Chantal Levesque / Métro Onze des parents de l’organisation Je protège mon école publique (ils sont près de 20 en tout), de gauche à droite: Marie Charest, Pascale Grignon, Louis-Raphaël Pelletier, Lyne Duhaime, Yann Omer-Kassin, Justine Jaran-Duquette, Guillaume Boudreau, Claudine Poirier, Vincent Martin, Johanne Viel et José Bazin.

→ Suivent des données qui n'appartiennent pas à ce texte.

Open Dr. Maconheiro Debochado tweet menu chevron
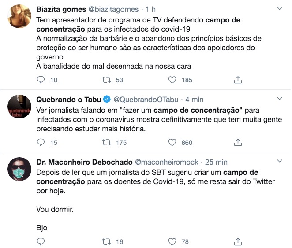This screenshot has height=248, width=292. coord(279,161)
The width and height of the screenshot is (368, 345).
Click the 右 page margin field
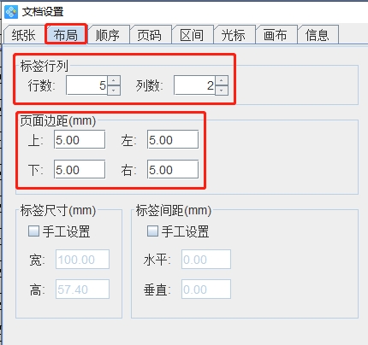[173, 169]
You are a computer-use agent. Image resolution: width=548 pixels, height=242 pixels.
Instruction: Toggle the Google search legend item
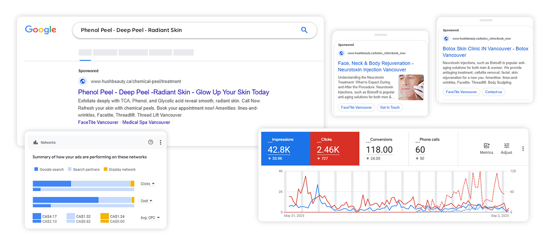click(49, 169)
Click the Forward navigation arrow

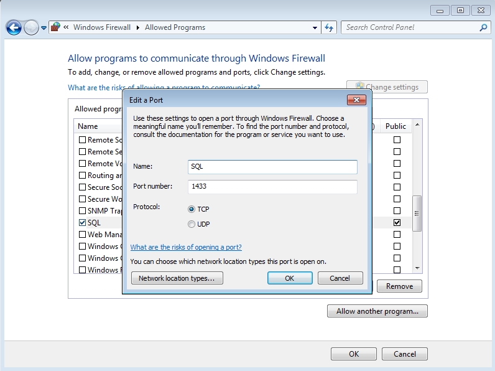pos(31,27)
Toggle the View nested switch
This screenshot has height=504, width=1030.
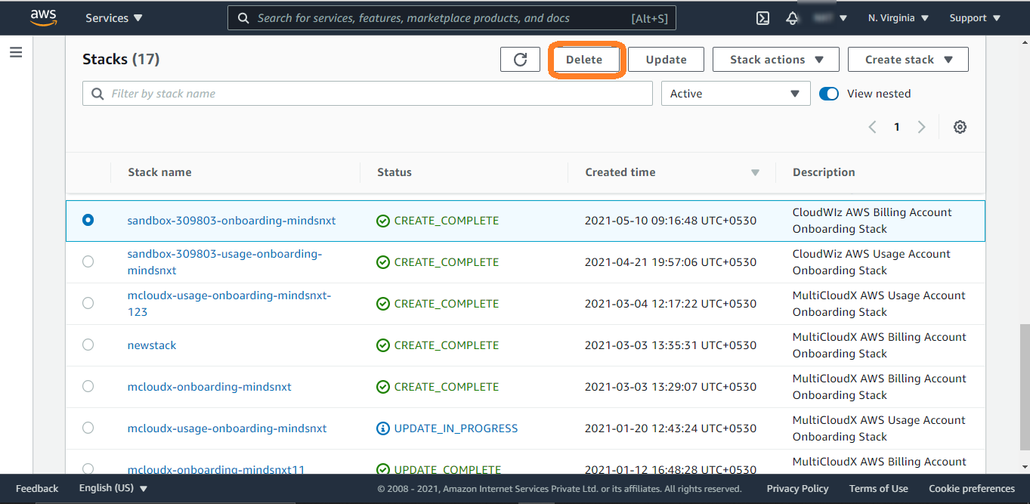tap(829, 94)
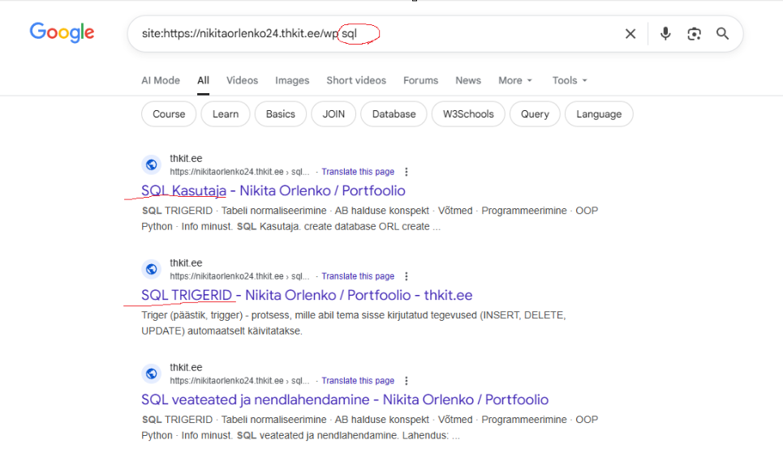
Task: Expand the More dropdown
Action: pyautogui.click(x=515, y=80)
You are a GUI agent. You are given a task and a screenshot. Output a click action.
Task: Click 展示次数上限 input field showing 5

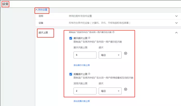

Pour dénoncer la situation des écoles publiques, affectées par des coupes de 350M$ cette année en plus de celles des années précédentes, des parents ont décidé d’agir. Les chaînes humaines organisées par l’organisme Je protège mon école publique ont mobilisé jusqu’à 100 000 Québécois dans toute la province. Retour sur ce mouvement avec sa porte-parole, Pascale Grignon.

L’étincelle
Un an avant le début des chaînes humaines, des parents impliqués à l’école Saint-Jean-de-Brébeuf, dans Rosemont, ont appris que l’école recevrait des groupes supplémentaires d’élèves en situation d’accueil. Ils étaient incrédules puisque l’école avait déjà un problème d’espace. «On nous a dit: “Vous n’êtes pas les pires.” Comment ça, pas les pires?», se souvient Pascale Grignon. Leurs interrogations se sont ensuite transformées en un dur constat: plusieurs écoles dépassent leur capacité et il y a diminution des services partout.

Action!
«Si personne ne dénonce cette réalité, les enfants ne vont pas commencer à manifester d’eux-mêmes! On s’est dit que c’était aux parents de saisir la balle au bond et de faire quelque chose», raconte Mme Grignon. L’idée des chaînes humaines s’est développée au cours d’un remue-méninges autour d’une bière. «Le but, c’était de donner une voix aux enfants, de trouver un mouvement qui était beau, rassembleur, et qui démontrait l’attachement qu’on a pour l’école publique. Quand on se tient la main, il y a un geste d’amour et de solidarité.»

Impact
La première chaîne humaine a été organisée le matin du 1er mai. À une semaine d’avis, 26 écoles ont bénéficié de cet appui. Le mois suivant, 8000 participants autour de 100 écoles situées dans 8 régions se sont mobilisés. Après l’été, loin de s’essouffler, le mouvement a rejoint, le 1er septembre, 21 000 personnes dans 270 écoles. En tout, depuis la première chaîne, près de 100 000 personnes se sont tenu la main devant plus de 600 écoles. «Le quart des écoles du Québec ont été protégées. Ça dit quelque chose!»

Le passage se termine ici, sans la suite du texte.